|
Последние слова приходилось извлекать из неимоверной, мучительной пустоты, и теперь одна она и осталась, неоглядная пустота изнеможения, беспредельная, необозримая в своих далях и закоулках, страшно-бесстрашная, беспамятная пустота, лишь полная странно-мучительной трезвости беспамятства, пустота, в просторах которой со свистом гулял озноб. Но еще и незримо мелькало во всем этом что-то недосказанное, что-то такое, что непременно должно было быть высказано, что было со всем предшествующим связано и в то же время не связано, так что надо было его найти, иначе всего совершившегося было не довольно. Оно было не менее важно, чем стихи, поначалу предназначавшиеся к уничтожению и теперь его избежавшие.
— Где… где сундук?!
Плотий с тоскою поднял глаза.
— Вергилий… Он у Августа, в надежных руках… Не тревожься…

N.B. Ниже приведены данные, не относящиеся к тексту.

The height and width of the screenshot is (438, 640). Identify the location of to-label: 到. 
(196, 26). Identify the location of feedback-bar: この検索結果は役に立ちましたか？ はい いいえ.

А Луций придвинулся ближе с документом — за подписью, хоть еще и не было довольно. Или недоставало только подписи? Это ее надо было найти?
— Давай…
Подпись поставлена, но текста не разобрать; о, еще не довольно, не довольно — буквы так и пляшут.
— Надо еще добавить, Луций… добавить… песни не должны быть порваны…
— Я слушаю, Вергилий.
И Луций снова изготовился писать под диктовку.
— Песни… не должны быть порваны… и… и чтобы ни слова не было добавлено или опущено… Я запрещаю…
— Но ведь это ты уже говорил…
— Ты запиши… запиши…
Совсем один, из последних сил; ничего уже не вырвешь у пустоты: ни звука, ни воспоминания, ни даже тусклого плеска воды. Только пальцы ведут самоуправную жизнь: они блуждают по одеялу, сцепляются, разжимаются, чтобы сцепиться вновь. Песни не должны быть порваны, и ничто, ничто не должно быть порвано; это очень важно, но не в этом суть, она в том, что еще сокрыто, прячется во тьме. О, даже пустота не должна быть порвана, пока она не выдаст то, что таит в себе, — вот пальцы это знают, не зря они все ищут, блуждая в пустоте; они сжимают пустоту, дабы выдала она сокровенное, они стискиваются все отчаянней…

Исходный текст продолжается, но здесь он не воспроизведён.